╭─ Record excerpts

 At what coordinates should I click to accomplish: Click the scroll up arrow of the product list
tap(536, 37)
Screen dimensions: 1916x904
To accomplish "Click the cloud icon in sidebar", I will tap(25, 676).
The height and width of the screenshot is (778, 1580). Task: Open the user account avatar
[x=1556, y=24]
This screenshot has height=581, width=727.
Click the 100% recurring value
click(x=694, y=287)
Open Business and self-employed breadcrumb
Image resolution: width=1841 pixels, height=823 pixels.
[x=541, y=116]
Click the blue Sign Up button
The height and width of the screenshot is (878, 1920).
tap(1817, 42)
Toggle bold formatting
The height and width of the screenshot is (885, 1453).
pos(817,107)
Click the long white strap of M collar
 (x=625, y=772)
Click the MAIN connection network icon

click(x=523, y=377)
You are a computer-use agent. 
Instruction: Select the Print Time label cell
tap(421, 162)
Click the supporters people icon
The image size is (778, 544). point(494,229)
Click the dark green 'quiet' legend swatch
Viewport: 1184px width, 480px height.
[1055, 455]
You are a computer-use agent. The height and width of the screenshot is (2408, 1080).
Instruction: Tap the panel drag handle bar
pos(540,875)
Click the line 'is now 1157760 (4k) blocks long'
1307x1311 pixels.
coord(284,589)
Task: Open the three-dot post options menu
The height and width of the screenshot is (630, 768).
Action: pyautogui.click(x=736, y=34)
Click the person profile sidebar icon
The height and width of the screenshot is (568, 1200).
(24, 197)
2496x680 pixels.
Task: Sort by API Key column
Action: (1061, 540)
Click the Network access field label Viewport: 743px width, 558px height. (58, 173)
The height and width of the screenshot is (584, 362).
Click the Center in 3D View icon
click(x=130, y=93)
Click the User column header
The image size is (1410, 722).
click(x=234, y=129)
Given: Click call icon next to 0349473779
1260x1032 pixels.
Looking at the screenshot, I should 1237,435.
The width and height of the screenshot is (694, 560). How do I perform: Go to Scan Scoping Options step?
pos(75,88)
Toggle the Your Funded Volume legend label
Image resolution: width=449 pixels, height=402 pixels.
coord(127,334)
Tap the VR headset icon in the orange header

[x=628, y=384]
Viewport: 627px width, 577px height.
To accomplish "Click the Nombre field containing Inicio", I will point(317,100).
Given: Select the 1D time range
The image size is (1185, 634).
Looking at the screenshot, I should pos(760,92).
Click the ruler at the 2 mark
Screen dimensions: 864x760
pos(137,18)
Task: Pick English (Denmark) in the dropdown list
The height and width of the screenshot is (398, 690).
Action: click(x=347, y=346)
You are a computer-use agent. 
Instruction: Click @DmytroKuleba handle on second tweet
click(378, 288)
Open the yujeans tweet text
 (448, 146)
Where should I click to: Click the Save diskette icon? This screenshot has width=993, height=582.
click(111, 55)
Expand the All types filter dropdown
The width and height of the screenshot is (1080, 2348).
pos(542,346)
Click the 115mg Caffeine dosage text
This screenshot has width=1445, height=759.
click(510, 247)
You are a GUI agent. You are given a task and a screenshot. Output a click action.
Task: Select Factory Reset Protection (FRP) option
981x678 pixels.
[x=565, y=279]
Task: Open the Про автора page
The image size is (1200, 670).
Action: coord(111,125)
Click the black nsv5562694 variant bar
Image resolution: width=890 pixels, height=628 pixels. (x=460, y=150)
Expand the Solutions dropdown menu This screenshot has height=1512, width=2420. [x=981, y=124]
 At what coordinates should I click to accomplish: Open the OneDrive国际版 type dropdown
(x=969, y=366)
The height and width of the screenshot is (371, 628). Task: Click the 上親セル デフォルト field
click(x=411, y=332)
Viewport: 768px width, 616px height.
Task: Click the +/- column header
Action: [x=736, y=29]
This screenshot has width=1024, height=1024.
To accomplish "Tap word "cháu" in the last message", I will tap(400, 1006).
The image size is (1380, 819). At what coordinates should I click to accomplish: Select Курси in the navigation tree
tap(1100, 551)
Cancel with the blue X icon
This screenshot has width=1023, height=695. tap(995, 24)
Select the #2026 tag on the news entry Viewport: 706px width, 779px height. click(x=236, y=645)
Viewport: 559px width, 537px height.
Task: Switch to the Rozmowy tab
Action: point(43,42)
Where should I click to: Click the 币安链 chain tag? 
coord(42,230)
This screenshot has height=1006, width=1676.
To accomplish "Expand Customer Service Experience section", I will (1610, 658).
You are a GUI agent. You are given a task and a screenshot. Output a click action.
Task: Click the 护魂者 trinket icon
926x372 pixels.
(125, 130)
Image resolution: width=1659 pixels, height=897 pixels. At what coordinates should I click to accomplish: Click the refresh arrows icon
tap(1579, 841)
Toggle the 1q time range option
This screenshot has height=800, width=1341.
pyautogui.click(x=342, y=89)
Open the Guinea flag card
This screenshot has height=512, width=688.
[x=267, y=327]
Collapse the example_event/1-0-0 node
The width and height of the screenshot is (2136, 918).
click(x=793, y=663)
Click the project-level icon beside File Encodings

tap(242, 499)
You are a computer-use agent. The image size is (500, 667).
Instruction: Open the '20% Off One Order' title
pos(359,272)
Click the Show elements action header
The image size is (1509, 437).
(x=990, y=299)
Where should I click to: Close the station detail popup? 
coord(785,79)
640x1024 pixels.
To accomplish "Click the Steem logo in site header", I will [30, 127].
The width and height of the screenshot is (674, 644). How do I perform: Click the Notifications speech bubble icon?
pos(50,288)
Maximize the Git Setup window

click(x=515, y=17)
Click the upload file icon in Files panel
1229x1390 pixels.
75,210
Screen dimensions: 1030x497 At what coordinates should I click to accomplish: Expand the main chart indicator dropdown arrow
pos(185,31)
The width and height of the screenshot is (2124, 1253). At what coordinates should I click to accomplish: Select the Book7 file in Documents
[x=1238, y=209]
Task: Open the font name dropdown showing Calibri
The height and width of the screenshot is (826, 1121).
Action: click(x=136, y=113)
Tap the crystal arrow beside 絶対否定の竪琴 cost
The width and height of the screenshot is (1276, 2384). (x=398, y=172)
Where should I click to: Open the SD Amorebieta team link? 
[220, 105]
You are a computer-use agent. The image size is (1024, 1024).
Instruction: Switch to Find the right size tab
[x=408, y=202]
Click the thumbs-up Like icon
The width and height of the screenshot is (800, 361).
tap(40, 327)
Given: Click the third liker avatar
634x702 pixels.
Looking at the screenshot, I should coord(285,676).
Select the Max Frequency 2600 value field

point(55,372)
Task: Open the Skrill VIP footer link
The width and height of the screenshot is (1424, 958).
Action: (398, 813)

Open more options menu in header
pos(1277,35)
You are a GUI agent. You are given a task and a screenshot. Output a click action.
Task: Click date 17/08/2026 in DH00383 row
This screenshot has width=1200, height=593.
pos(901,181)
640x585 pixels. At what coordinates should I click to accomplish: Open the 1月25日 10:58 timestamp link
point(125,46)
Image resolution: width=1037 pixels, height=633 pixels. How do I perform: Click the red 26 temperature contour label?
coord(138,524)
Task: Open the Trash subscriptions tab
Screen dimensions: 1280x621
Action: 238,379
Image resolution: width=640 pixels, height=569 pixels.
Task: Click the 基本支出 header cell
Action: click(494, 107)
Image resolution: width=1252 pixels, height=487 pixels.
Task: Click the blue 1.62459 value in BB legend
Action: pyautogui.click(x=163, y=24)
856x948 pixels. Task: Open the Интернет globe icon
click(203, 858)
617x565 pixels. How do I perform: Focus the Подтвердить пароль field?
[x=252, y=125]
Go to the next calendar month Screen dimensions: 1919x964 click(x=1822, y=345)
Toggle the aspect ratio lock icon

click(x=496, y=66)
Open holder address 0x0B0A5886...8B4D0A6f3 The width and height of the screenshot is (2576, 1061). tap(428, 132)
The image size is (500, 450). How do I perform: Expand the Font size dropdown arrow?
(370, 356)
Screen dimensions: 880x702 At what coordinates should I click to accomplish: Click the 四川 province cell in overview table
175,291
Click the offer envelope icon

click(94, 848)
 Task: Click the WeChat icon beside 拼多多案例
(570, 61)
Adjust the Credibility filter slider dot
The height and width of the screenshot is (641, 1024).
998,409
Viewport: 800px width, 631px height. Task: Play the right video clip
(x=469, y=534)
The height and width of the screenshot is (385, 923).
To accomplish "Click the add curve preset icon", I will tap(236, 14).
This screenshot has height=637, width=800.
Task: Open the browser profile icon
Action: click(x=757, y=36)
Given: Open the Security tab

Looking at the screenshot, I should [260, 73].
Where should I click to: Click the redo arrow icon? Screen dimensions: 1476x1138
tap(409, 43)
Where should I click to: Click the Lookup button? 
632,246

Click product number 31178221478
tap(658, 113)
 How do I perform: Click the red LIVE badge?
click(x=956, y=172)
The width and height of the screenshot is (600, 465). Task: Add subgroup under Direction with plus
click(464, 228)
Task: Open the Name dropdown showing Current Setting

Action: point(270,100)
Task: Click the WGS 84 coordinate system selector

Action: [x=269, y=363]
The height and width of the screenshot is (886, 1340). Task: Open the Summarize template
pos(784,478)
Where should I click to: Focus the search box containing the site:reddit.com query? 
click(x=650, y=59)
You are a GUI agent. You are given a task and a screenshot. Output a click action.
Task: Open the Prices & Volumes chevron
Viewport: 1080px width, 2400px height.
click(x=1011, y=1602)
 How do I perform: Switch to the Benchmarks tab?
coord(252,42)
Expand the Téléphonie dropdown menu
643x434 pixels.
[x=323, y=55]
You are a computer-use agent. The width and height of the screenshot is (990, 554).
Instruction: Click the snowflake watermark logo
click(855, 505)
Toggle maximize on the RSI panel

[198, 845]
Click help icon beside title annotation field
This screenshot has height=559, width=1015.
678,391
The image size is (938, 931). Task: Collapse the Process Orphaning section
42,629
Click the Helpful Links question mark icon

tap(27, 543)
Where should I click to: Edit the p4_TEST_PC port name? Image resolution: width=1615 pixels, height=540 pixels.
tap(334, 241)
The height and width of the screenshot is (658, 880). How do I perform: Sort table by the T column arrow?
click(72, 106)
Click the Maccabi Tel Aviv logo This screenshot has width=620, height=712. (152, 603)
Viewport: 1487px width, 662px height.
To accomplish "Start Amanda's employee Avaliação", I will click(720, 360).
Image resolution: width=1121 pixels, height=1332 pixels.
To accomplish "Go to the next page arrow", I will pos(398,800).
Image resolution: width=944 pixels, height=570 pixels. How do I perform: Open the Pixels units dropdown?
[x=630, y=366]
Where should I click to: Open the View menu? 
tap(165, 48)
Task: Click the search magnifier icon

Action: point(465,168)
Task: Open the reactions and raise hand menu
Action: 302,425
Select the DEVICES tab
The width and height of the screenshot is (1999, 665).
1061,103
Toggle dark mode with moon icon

╰─

→ Task statement:
Check each line in the listing above for the string "page", then report how many lines contain it, with no other text.

→ Answer area:
2